Brush Up! 宅建業法
正解と解説
成年・専任の宅地建物取引主任者の資格登録制度に関する問題
【正解】
1 | 2 | 3 | 4 |
× | ○ | × | × |
5 | 6 | 7 | 8 |
× | × | ○ | × |
宅地建物取引主任者に関する次の記述は、○か×か。 |
1.「専任の取引主任者とは,都道府県知事が行う宅地建物取引主任者資格試験に合格した上,その都道府県知事の登録を受けた者をいう。」(昭和56年・問39) |
【正解:×】 ◆専任の取引主任者 資格試験に合格し,その都道府県知事の登録を受けただけでは取引主任者とは言えず,単に『資格登録者』に過ぎません。 取引主任者とは,主任者証の交付を受けている者(15条1項)なので,これだけで×になります。 専任の取引主任者とは,原則として成年で,その事務所に常時勤務している者でなければならず,他の事務所等と兼任したり,通常の勤務時間内に他の職務と兼職することはできません。 |
●類題 |
「同一の会社の隣接する二つの事務所の専任の取引主任者は,同一の者が兼任することができる。」(昭和57年・問38) |
【正解:×】 |
2.「宅地建物取引業者が法人である場合において,その役員が取引主任者であるときは,その役員が自ら主として宅地建物取引業に従事する事務所については,その役員はその事務所に置かれる成年者である専任の取引主任者とみなされる。」(昭和56年・問39) |
【正解:○】 ◆役員が取引主任者のときは専任とみなす 法人である宅地建物取引業者の役員が取引主任者のときは,その役員が自ら主として宅建業に従事する事務所については,その役員はその事務所等に置かれる成年者である専任の取引主任者とみなされます。(15条2項) ▼ここで言う役員とは,『業務を執行する役員,取締役,これに準じる者』を言い,監査役は含まれないことに注意。 |
●類題 |
「宅地建物取引業者A (甲県知事免許) の役員であり,かつ,当該事務所で宅地建物取引業以外の業務に従事していた取引主任者Dを主として宅地建物取引業の業務に従事させることとした場合,Aは,専任主任者の変更について甲県知事に届出をする必要はない。」(平成8年・問43) |
【正解:×】 これまで宅建業に従事していなかった役員である取引主任者が宅建業に従事する場合は,専任主任者として扱われることになります。 したがって,A (甲県知事免許) は専任主任者の変更について30日以内に甲県知事に届出をする必要があります。

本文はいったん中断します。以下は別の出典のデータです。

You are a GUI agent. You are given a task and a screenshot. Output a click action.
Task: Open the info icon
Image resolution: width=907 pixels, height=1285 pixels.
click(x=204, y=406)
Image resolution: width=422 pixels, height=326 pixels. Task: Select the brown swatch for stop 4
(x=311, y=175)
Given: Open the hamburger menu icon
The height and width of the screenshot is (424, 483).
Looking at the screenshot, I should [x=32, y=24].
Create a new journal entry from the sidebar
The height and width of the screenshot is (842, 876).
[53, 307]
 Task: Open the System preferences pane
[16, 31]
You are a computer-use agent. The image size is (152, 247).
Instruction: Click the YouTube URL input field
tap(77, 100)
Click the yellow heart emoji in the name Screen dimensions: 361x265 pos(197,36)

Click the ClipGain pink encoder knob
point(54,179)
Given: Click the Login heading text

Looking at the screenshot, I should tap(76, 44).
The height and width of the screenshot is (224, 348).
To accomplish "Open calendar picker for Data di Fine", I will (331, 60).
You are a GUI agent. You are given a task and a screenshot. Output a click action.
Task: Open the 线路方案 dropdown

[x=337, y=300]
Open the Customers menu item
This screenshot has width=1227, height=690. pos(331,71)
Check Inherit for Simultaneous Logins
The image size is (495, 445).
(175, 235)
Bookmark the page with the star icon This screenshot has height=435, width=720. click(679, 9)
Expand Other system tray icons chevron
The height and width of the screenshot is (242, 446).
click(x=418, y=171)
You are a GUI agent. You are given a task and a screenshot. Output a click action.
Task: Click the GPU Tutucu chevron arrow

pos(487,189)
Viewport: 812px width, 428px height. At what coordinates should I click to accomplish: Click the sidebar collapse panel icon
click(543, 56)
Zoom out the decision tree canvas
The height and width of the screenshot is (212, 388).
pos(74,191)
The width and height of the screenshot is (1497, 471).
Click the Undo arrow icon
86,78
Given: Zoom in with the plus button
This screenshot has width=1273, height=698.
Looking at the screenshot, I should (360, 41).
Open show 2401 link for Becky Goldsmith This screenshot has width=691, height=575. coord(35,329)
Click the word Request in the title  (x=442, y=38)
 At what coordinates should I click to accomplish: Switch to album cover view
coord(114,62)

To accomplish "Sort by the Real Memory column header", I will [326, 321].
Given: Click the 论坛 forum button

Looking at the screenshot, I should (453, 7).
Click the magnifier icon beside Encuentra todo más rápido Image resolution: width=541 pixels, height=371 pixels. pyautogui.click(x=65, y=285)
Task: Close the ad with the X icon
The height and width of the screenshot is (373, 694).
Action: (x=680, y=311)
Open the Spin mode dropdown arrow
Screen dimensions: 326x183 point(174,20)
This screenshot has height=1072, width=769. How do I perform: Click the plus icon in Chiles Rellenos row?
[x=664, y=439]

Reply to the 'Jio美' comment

(9条) |
3.「事務所に置かれる政令で定める使用人が取引主任者になったときは,その者は,その事務所に置かれる専任の取引主任者とみなされる。」(平成5年・問37) |
【正解:×】 ◆監査役・政令に定める使用人は専任の取引主任者とはみなされない 単なる『政令に定める使用人』は,その事務所に置かれる専任の取引主任者とはみなされません。 ただし,この『政令に定める使用人』が宅建業者である法人の役員になっている場合は,専任の取引主任者とみなされます。 ▼取引主任者の資格登録を受ける前に,宅建業法違反により免許を取り消された宅地建物取引業の「政令に定める使用人」であっただけのときは,取引主任者の資格登録を受けることができます。(平成4年・問36) |
●施行令・2条の2 |
第2条の2 (法第4条第1項第2号 等の政令で定める使用人)
法第4条第1項第2号 及び第3号 、第5条第1項第7号及び第8号、第8条第2項第3号及び第4号、第65条第2項第7号及び第8号並びに第66条第1項第3号及び第4号の政令で定める使用人は、宅地建物取引業者の使用人で、宅地建物取引業に関し第1条の2に規定する事務所の代表者であるものとする。 |
●類題 |
「宅地建物取引業を営む株式会社にあっては,当該会社の監査役を専任の取引主任者として置くことができる。」(平成2年・問35) |
【正解:×】 監査役は,業務の執行役ではないので,専任の取引主任者にはなれない。 ▼業者の免許申請のときに監査役の欠格事由はチェックされるのでご注意を。 |
4.「宅地建物取引業に係る営業に関して成年者と同一の行為能力を有しない未成年者は,専任の取引主任者にはなれないが,専任でない取引主任者となることはできる。」(平成5年・問37) |
【正解:×】ヒッカカル人多し!! ◆営業に関して成年者と同一の行為能力を有しない未婚の未成年者は,登録ソノモノができないので誤り。 営業に関して成年者と同一の行為能力を有する未婚の未成年者は,原則として,専任の取引主任者にはなれないが,専任でない取引主任者となることはできる。 ただし,例外として,営業に関して成年者と同一の行為能力を有する未婚の未成年者が自らが業者か役員のときは,自ら主として業務に従事する事務所等に置かれる専任の取引主任者とみなされるので,専任の取引主任者になることができる。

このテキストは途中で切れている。